Ma non ci dovrebbero essere, nel nuovo sistema, le COT a rendere facile e veloce il percorso ospedale-territorio? Certamente non è inserendo un serbatoio a valle del percorso di ricovero che si potranno decongestionare i pronto soccorso dei nostri ospedali: occorrono interventi diversi, di prevenzione sul territorio, di misure ed azioni sulla popolazione, di maggiore copertura sanitaria nelle RSA, di telemonitoraggio a domicilio dei pazienti cronici, ecc.
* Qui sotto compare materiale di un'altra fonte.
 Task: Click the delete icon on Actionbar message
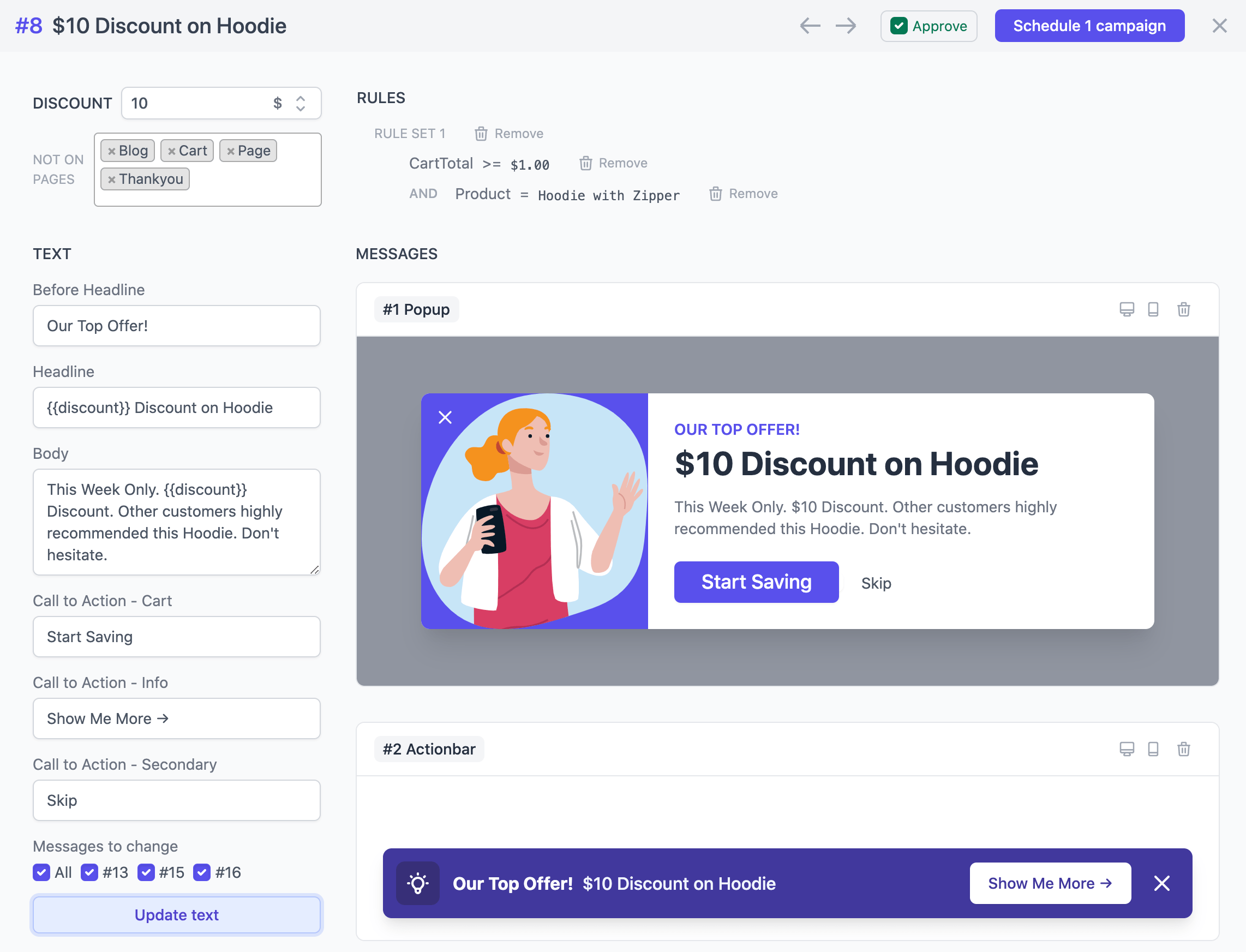(1184, 748)
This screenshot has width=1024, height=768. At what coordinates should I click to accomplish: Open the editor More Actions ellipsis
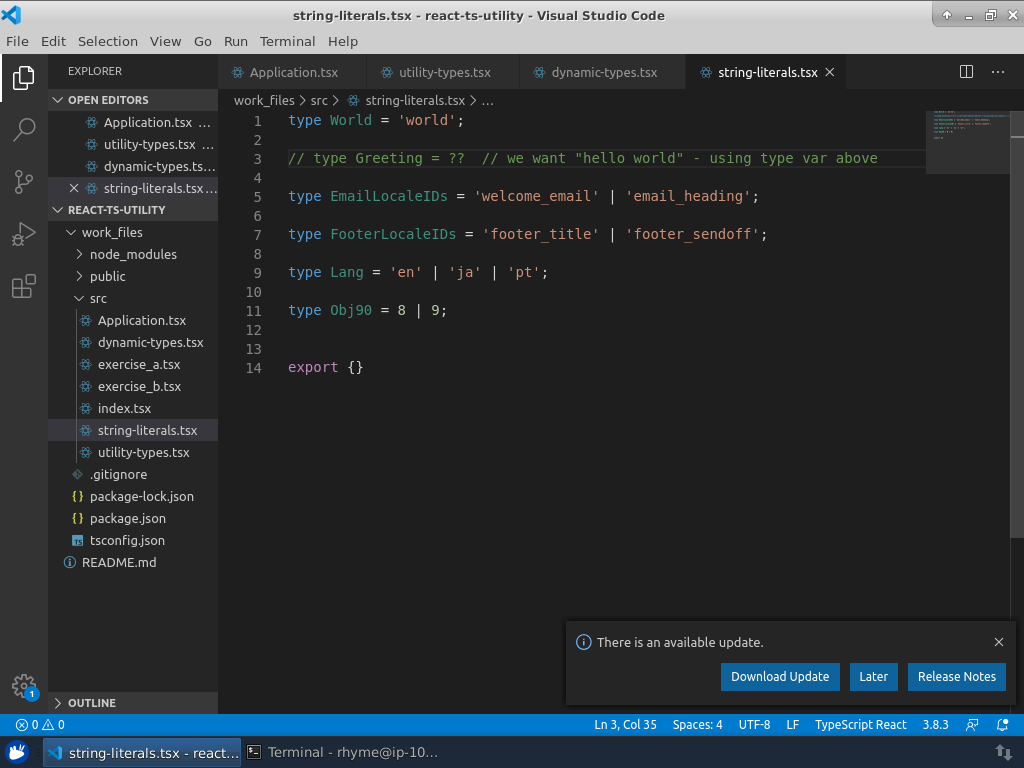999,72
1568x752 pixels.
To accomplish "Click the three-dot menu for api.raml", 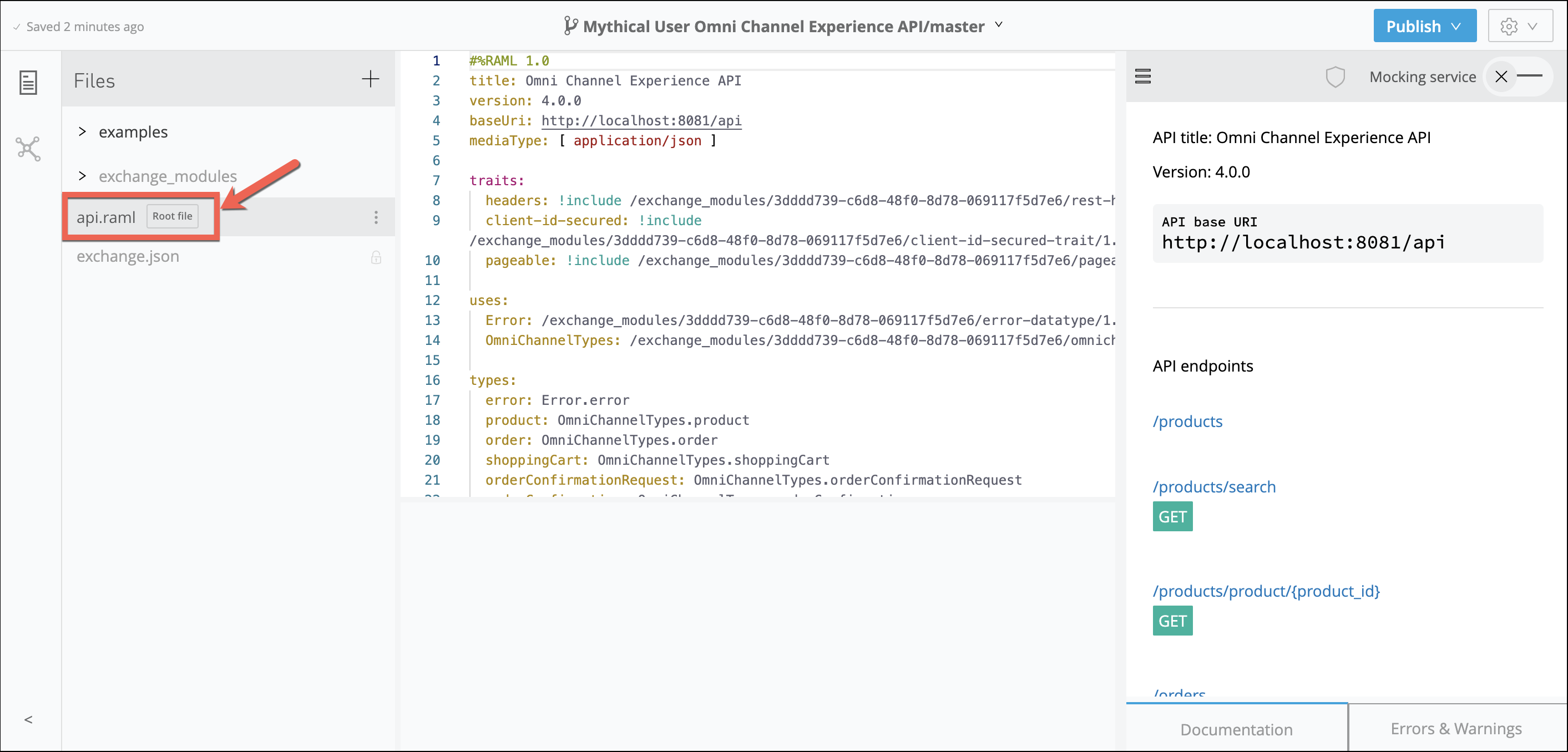I will tap(376, 217).
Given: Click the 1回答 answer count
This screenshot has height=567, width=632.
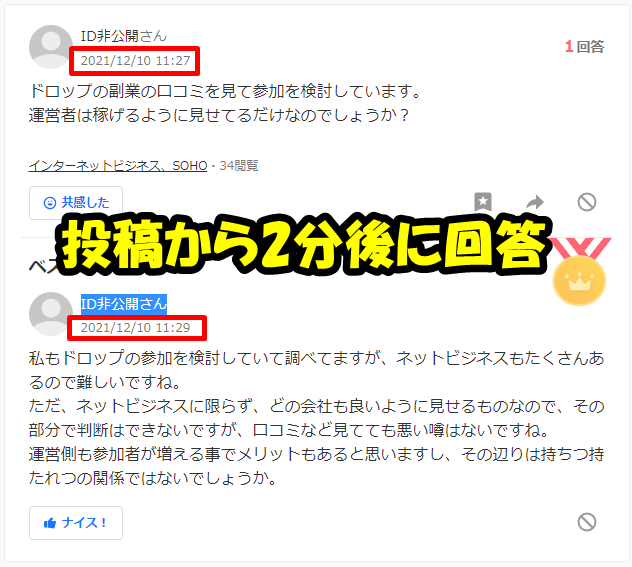Looking at the screenshot, I should (x=584, y=47).
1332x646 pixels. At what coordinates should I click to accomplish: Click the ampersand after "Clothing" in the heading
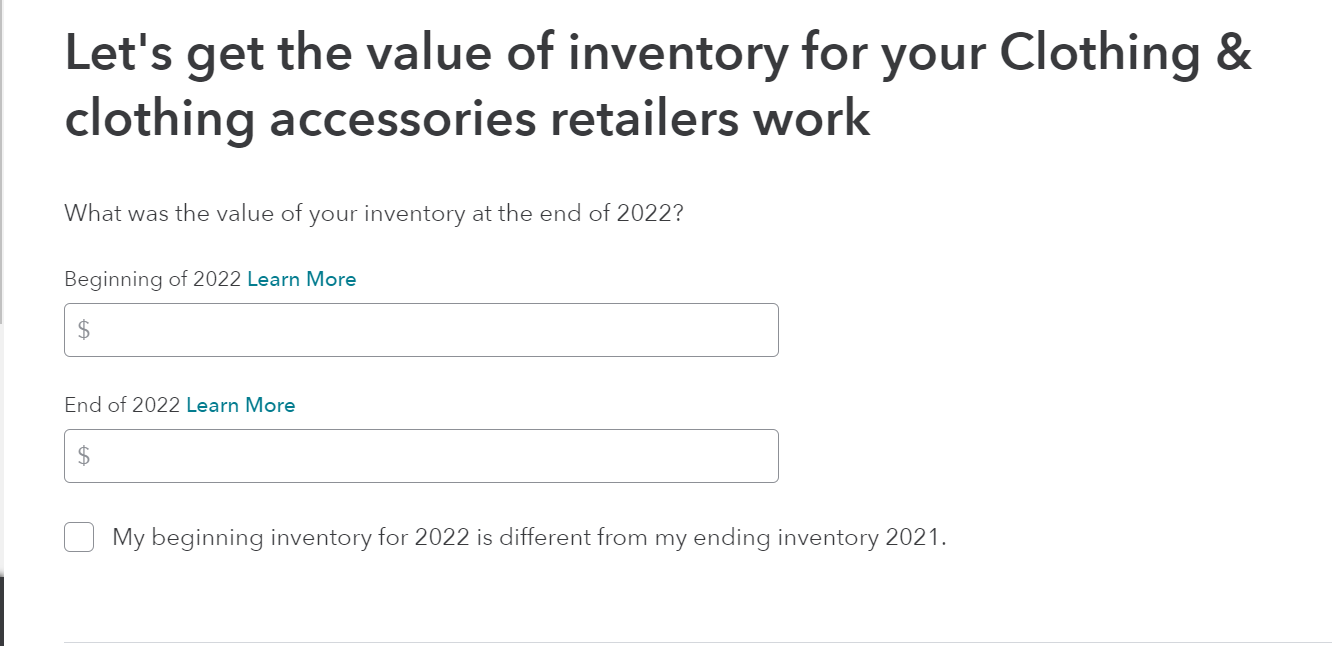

Dobbiamo poi chiederci quale credibilità possa avere un modello che, nel ridefinire i suoi contorni, (DM77/2022), ignora completamente le RSA, che sono l’unica risposta del SSN per le cure di lungo termine? Allora è forse il momento di ascoltare chi opera ogni giorno sul territorio, a contatto con gli anziani, con i malati cronici, con i non autosufficienti: i 40.000 medici di base, i 300.000 operatori delle RSA e degli enti gestori dei servizi di assistenza domiciliare, cioè tutti i professionisti che sopportano il carico gravoso dell’assistenza diretta.

Queste indicazioni sono riassunte nel “position paper” del CIASS (Coordinamento Interassociativo Enti assistenza sociosanitaria) con una serie di proposte concrete, che vanno dal potenziamento del sistema delle RSA, con l’aumento dei posti letto, specie nelle regioni disastrate del centro-sud, per portarlo a livello almeno della media europea, dalla quale siamo enormemente distanti, alla valorizzazione della figura del medico di struttura, al progetto della RSA multiservizi, al diverso utilizzo delle tecnologie informatiche, secondo le indicazioni della Società Italiana di Telemedicina  .

In definitiva sembra necessario ed urgente inserire nella discussione una buona dose di concretezza e di praticità, per sfruttare in pieno l’opportunità offerta dal PNRR, e per non ritrovarsi invece, come risultato, una riforma fallita ed un debito aggiuntivo di qualche decina di miliardi.

di Sebastiano Capurso, Presidente nazionale ANASTE.